David Musulbes

Personal information
- Full name: David Vladimirovich Musulbes
- Born: 28 May 1972 (age 54) Ordzhonikidze, North Ossetian ASSR, Soviet Union

Medal record
Men's freestyle wrestling
Olympic Games
Representing Russia
| Gold medal – first place | 2000 Sydney | 130 kg |
Representing Slovakia
| Silver medal – second place | 2008 Beijing | 120 kg |
World Championships
Representing Russia
| Gold medal – first place | 2001 Sofia | 130 kg |
| Gold medal – first place | 2002 Tehran | 120 kg |
| Bronze medal – third place | 1994 Istanbul | 100 kg |
| Bronze medal – third place | 1997 Krasnoyarsk | 130 kg |

= David Musulbes =

Slovak freestyle wrestler

David Vladimirovich Musulbes (Давид Владимирович Мусульбес, also transliterated Musuľbes, born 28 May 1972 in Ordzhonikidze, North Ossetian ASSR) is a retired Russian wrestler of Georgian origin who competed for Russia and later represented Slovakia.

He is the 2000 Summer Olympics winner in freestyle 130 kg, the 2001 and 2002 World Champion in freestyle 120 kg.

In 2007, he gained Slovak citizenship and represented Slovakia at the 2008 Summer Olympics, winning the bronze medal in freestyle 120 kg.

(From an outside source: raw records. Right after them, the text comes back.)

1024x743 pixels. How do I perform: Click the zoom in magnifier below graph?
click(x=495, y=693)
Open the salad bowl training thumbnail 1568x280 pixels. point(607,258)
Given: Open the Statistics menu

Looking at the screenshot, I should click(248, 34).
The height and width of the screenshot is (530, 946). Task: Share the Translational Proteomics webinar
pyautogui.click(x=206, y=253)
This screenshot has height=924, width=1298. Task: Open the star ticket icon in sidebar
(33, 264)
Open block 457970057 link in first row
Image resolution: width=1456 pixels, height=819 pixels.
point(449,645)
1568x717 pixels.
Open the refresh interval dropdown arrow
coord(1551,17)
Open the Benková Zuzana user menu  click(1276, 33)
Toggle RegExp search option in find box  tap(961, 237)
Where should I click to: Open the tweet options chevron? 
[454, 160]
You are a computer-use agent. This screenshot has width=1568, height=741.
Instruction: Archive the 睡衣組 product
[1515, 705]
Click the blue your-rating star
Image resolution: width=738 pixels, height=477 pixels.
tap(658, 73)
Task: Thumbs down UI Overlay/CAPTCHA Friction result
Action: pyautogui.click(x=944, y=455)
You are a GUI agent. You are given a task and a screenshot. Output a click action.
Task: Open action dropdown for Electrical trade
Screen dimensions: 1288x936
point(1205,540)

After Artur Taymazov, who defeated Musulbes in semifinals, was positively tested for banned substance in his urine sample and disqualified, Musulbes moved to second place and silver medal.

Musulbes lives in Moscow, where he is the director of the Moscow Secondary Special Olympic Reserve School No. 1.